• EXERCISE BRIEF: This exercise asks for every line of the material that contains the word "indicator".

===== EXERCISE DATA =====

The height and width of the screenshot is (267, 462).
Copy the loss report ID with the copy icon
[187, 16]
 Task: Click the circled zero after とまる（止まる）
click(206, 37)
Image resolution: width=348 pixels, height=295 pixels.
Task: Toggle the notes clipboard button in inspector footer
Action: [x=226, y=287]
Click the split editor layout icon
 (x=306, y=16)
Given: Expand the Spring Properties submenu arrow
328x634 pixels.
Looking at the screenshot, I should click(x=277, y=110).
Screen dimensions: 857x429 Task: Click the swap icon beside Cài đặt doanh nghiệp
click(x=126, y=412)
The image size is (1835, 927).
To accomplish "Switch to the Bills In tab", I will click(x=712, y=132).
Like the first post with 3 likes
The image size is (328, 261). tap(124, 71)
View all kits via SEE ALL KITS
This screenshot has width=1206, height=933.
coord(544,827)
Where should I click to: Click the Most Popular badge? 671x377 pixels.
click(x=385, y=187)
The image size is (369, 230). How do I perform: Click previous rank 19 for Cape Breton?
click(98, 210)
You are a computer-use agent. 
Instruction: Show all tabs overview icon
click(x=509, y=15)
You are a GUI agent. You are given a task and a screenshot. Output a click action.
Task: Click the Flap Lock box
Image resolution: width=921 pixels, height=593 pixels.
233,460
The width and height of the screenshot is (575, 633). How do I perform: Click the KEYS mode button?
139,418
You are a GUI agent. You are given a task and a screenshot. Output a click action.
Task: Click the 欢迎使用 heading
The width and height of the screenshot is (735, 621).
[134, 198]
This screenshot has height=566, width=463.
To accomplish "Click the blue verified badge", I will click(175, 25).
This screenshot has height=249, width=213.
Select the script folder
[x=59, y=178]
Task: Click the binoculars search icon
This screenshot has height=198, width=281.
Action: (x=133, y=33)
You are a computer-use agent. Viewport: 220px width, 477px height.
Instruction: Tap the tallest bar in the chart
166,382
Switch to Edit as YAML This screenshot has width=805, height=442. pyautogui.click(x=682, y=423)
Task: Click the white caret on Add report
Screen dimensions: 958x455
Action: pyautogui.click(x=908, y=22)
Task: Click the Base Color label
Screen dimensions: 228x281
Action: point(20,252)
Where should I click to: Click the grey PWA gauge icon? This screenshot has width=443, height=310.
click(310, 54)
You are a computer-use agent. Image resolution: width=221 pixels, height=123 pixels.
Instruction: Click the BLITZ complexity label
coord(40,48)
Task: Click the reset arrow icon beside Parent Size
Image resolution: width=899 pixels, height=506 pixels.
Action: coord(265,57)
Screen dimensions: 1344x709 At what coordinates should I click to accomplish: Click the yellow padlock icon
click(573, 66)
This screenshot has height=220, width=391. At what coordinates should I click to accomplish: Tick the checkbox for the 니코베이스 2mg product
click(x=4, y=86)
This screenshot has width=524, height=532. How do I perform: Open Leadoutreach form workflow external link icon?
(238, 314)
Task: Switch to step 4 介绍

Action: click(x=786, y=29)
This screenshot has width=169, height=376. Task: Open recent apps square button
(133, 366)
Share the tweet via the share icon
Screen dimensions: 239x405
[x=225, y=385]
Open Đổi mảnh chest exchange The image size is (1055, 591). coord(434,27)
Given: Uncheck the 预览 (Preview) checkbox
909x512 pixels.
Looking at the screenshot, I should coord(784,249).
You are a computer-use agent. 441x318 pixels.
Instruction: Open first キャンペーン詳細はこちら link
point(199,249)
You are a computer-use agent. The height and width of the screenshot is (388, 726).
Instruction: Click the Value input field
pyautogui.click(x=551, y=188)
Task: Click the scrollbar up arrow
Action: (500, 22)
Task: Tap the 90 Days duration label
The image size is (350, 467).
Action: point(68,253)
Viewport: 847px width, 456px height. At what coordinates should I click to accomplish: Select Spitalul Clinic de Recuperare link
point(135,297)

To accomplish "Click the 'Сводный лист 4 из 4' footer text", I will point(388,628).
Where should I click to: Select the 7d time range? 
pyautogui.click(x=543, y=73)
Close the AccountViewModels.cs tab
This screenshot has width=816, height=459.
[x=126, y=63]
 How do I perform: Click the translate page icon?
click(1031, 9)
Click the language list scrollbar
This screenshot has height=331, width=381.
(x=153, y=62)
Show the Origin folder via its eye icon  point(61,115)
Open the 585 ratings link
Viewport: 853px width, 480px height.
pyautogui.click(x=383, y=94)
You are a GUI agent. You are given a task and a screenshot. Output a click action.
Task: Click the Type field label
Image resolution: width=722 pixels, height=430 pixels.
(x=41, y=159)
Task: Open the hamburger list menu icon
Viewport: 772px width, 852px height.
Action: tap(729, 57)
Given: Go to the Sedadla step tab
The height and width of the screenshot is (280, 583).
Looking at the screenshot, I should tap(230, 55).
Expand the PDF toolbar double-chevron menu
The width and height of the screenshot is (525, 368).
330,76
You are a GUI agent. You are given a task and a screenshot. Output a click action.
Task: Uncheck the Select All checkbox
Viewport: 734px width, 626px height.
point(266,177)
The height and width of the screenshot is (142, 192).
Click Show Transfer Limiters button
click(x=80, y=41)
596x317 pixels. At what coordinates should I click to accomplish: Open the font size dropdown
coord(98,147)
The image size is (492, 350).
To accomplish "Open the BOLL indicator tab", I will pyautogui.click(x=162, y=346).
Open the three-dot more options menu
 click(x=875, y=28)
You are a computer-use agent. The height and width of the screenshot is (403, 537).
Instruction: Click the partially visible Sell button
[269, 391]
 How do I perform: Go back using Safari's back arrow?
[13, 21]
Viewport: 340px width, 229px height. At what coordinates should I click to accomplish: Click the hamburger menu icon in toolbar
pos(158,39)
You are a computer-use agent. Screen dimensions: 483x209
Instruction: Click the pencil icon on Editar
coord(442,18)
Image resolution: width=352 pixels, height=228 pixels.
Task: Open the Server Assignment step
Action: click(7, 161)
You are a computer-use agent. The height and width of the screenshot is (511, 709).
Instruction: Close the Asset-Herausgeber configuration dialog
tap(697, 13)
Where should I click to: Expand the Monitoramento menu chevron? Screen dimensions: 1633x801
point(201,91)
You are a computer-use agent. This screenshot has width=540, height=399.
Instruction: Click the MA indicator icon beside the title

=====

• EXERCISE RESPONSE:
To accomplish "Open the BOLL indicator tab", I will pyautogui.click(x=162, y=346).
Instruction: Click the MA indicator icon beside the title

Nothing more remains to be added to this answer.